[Begin INPUT FOR THIS TASK]

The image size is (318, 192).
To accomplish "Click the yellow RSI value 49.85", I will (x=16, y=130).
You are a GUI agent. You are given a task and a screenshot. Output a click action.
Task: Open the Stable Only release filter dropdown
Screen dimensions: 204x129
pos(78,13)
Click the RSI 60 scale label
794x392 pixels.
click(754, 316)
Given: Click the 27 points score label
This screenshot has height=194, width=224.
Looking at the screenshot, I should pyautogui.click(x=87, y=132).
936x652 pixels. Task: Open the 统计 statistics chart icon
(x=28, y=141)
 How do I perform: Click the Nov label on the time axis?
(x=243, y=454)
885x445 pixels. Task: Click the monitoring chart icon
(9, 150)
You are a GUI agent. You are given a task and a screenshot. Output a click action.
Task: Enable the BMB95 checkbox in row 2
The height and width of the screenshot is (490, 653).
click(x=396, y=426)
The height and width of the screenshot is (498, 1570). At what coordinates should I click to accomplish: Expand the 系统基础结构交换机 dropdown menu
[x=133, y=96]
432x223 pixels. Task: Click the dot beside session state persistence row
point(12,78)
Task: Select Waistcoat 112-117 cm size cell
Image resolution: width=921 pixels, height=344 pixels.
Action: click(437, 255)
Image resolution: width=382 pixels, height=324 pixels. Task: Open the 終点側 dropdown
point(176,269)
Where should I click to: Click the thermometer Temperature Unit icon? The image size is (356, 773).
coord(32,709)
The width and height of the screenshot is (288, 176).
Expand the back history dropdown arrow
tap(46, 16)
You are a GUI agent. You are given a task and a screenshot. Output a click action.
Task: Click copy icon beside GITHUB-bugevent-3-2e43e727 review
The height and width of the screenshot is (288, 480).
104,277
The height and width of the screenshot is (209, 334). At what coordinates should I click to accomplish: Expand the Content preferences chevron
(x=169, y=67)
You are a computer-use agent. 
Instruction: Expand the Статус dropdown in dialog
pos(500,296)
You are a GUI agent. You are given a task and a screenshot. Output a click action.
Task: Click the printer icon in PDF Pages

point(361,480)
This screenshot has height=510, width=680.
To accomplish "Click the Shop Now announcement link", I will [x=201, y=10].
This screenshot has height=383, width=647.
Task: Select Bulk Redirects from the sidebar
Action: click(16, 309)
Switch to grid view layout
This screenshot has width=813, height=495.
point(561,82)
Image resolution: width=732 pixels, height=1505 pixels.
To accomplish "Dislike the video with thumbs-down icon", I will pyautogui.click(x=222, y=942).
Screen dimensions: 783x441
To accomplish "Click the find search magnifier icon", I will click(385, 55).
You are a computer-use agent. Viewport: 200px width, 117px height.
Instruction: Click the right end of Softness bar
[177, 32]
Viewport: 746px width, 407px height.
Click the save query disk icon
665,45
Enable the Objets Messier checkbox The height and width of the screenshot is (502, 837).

[End INPUT FOR THIS TASK]

## WHAT YOU WILL DO
Reproduce every one of the records above verbatim, preserving each line without alteration.

## ANSWER TO THIS TASK
The image size is (318, 192).
To accomplish "Click the yellow RSI value 49.85", I will (x=16, y=130).
You are a GUI agent. You are given a task and a screenshot. Output a click action.
Task: Open the Stable Only release filter dropdown
Screen dimensions: 204x129
pos(78,13)
Click the RSI 60 scale label
794x392 pixels.
click(754, 316)
Given: Click the 27 points score label
This screenshot has height=194, width=224.
Looking at the screenshot, I should pyautogui.click(x=87, y=132).
936x652 pixels. Task: Open the 统计 statistics chart icon
(x=28, y=141)
 How do I perform: Click the Nov label on the time axis?
(x=243, y=454)
885x445 pixels. Task: Click the monitoring chart icon
(9, 150)
You are a GUI agent. You are given a task and a screenshot. Output a click action.
Task: Enable the BMB95 checkbox in row 2
The height and width of the screenshot is (490, 653).
click(x=396, y=426)
The height and width of the screenshot is (498, 1570). At what coordinates should I click to accomplish: Expand the 系统基础结构交换机 dropdown menu
[x=133, y=96]
432x223 pixels. Task: Click the dot beside session state persistence row
point(12,78)
Task: Select Waistcoat 112-117 cm size cell
Image resolution: width=921 pixels, height=344 pixels.
Action: click(437, 255)
Image resolution: width=382 pixels, height=324 pixels. Task: Open the 終点側 dropdown
point(176,269)
Where should I click to: Click the thermometer Temperature Unit icon? The image size is (356, 773).
coord(32,709)
The width and height of the screenshot is (288, 176).
Expand the back history dropdown arrow
tap(46, 16)
You are a GUI agent. You are given a task and a screenshot. Output a click action.
Task: Click copy icon beside GITHUB-bugevent-3-2e43e727 review
The height and width of the screenshot is (288, 480).
104,277
The height and width of the screenshot is (209, 334). At what coordinates should I click to accomplish: Expand the Content preferences chevron
(x=169, y=67)
You are a computer-use agent. 
Instruction: Expand the Статус dropdown in dialog
pos(500,296)
You are a GUI agent. You are given a task and a screenshot. Output a click action.
Task: Click the printer icon in PDF Pages

point(361,480)
This screenshot has height=510, width=680.
To accomplish "Click the Shop Now announcement link", I will [x=201, y=10].
This screenshot has height=383, width=647.
Task: Select Bulk Redirects from the sidebar
Action: click(16, 309)
Switch to grid view layout
This screenshot has width=813, height=495.
point(561,82)
Image resolution: width=732 pixels, height=1505 pixels.
To accomplish "Dislike the video with thumbs-down icon", I will pyautogui.click(x=222, y=942).
Screen dimensions: 783x441
To accomplish "Click the find search magnifier icon", I will click(385, 55).
You are a computer-use agent. Viewport: 200px width, 117px height.
Instruction: Click the right end of Softness bar
[177, 32]
Viewport: 746px width, 407px height.
Click the save query disk icon
665,45
Enable the Objets Messier checkbox The height and width of the screenshot is (502, 837).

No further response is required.